Cynthia took a deep breath, looking slightly uneasy for the first time.

“I did not come here today to pretend to have maternal feelings that I simply do not possess,” she stated. “I made my final decision a long time ago.”

The pure brutality of her response fell heavily upon the entire room.

Austin lowered his gaze to the floor, and for a fleeting moment, I saw him again as the innocent seven-year-old boy who used to ask me what his biological mother looked like. I desperately wanted to take his hand, but I waited because he needed to choose whether he wanted that comfort.

A second later, he reached out his hand and gripped mine tightly under the table.

Cynthia continued speaking as if nothing had happened. She explained that Keith had created B&C Enterprises specifically to disguise the illegal payments. At first, he used his own personal money, but when his secret gambling debts increased and his businesses began to fail, he turned to Austin’s fund and opened massive loans using my information.

“I honestly did not know where the money was coming from,” she insisted, defensive.

Ashlyn stared at her without blinking an eye.

“But you certainly knew that a company with zero employees was receiving large payments for entirely non-existent services,” Ashlyn pointed out.

Cynthia remained completely silent because she had no defense.

The meeting ended with a provisional legal agreement where she would hand over all emails, text messages, and receipts in exchange for her cooperation being considered in the ongoing criminal proceedings.

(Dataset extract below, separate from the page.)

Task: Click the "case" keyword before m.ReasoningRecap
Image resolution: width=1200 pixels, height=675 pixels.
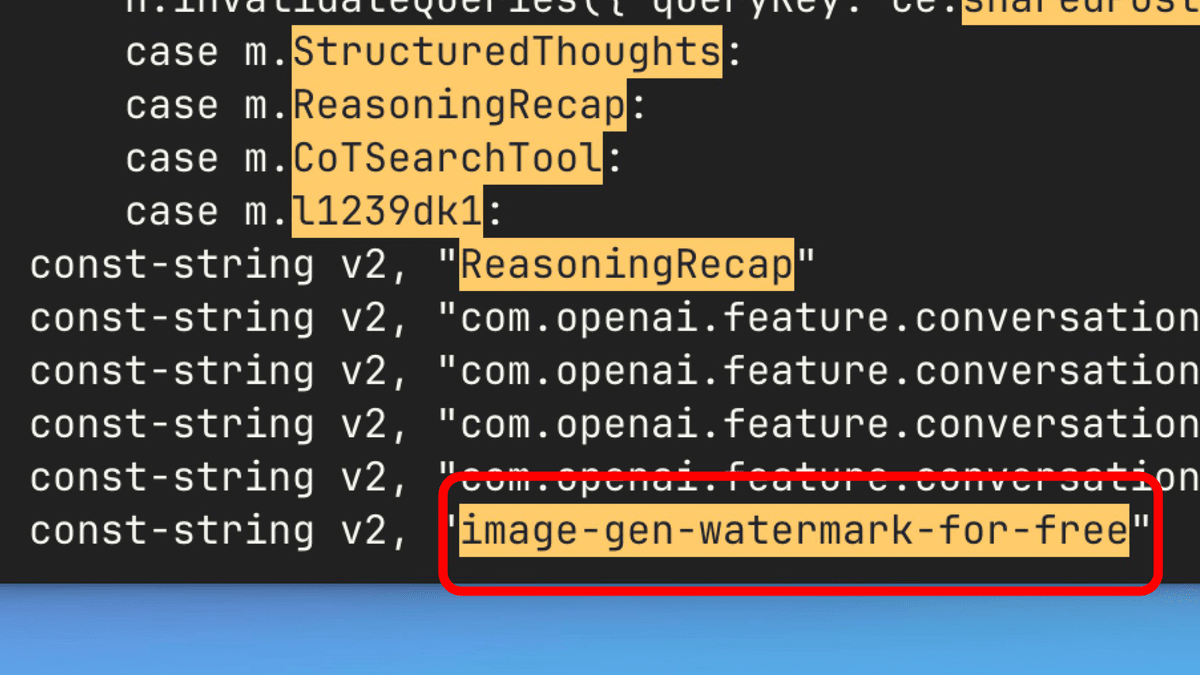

She did not leave the office as a remorseful mother, but rather left as what she truly was, a cold woman who had prioritized money over her own son.

Austin watched her walk away down the long hallway.

“I honestly thought seeing her face-to-face would give me all the answers I needed,” he said quietly.

“Sometimes the person’s absence is the answer itself,” I told him gently.

He nodded his head slowly in agreement.